Young Fathers: ‘Dead’ Album Review

When you think of Scotland, you think bagpipes and kilts, not hip-hopBut Edinburgh outfit Young Fathers are at the forefront of changing that. The trio are made up of Liberian-born Alloyious Massaquoi, who made the move to Edinburgh as a toddler, Kayus Bankole who was born to Nigerian parents in the Scottish capital and finally, local boy Graham ‘G’ Hastings. Over the past couple of years, Young Fathers have released two extended plays, titled Tape One and Tape Two respectively, but it’s with their debut full length Dead, where the trio come alive.

Where the two mixtapes come across as quite disjointed and out of place, Dead, is the strong cohesive body of work the trio have been waiting for. Riddled with murky, pumping bass’ the album is both an outcry as well as a celebration of society today.

From the opening track “No Way,” you’re thrown into a whirlwind of energetic sounds as Massaquoi takes us through the journey of a Liberian wedding, rapping in the accent of his birthplace “sitting in the parlour / offering me some flour / milk, plantain, rice / for the bridal shower” he blurts in the opening lines before addressing the polarisation of love and war.

Similar themes run through the album; on “War,” the trio dive into a pulsating soundscape of heavy synths and bass as they speak about the effects of war. But as the track progresses, their collective harmonies come together in the hook to create a rather peaceful aesthetic: a complete juxtaposition to the brash opening. In fact, the layered vocals are heard throughout the record; it’s what binds the album, the backbone if you will. Unlike their contemporaries, Young Fathers build a fine balance between the dark and stimulating lyrics and messages they’re trying to convey, with the soft and arguably ethereal harmonisation of the vocals.
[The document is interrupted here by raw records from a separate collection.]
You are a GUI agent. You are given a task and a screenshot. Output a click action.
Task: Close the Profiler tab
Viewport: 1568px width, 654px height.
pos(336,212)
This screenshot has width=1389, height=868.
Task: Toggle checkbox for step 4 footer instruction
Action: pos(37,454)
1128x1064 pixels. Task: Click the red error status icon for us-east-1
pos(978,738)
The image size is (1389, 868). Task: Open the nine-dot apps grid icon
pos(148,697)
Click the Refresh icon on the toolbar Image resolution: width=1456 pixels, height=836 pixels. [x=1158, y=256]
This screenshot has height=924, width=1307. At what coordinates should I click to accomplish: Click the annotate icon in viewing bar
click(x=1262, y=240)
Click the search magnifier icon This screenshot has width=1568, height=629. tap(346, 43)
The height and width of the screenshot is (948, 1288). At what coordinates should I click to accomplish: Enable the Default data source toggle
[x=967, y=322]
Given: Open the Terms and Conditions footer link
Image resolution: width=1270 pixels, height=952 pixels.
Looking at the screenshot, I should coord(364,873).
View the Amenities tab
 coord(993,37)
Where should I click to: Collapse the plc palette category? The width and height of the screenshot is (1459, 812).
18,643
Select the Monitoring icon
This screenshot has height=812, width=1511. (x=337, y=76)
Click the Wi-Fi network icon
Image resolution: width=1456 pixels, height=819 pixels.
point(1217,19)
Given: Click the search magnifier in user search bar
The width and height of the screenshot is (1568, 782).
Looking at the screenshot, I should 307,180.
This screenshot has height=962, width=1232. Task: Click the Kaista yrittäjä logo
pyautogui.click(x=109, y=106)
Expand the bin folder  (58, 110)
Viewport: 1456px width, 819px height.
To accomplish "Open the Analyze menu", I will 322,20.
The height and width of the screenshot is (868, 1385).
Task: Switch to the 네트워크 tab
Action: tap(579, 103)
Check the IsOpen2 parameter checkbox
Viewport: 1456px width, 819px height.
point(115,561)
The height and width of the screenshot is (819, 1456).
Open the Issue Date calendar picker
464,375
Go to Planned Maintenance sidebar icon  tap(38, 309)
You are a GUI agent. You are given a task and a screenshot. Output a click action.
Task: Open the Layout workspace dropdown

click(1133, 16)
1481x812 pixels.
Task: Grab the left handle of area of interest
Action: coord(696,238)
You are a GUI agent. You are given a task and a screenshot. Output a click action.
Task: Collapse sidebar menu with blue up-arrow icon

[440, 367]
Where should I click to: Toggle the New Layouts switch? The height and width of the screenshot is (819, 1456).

This celebratory ambiance is echoed prominently in “Get Up;” a rather uplifting number to succeed the politically inclined “War.”

However, some may feel slightly intimidated and overwhelmed by the sheer energy presented through the controversial themes. The strong content may come across as offensive or obscene, but Young Fathers do a great job of adding lighter touches to counteract this in their instrumentation.

Production-wise, Dead is just as daring as the topics they touch upon in their songwriting. Jerky beats, sweltering electronics, thick reverb, echoing synths all form the skeleton of the record; and as a collective piece of work, beautifully mesh in following a common goal. It’s as if each and every note, harmony, lyric has been carefully thought out: and as a result Young Fathers have delivered an absolute masterpiece. So, it comes as no surprise that the Scottish trio took home the prestigious Barclaycard Mercury Prize award last night.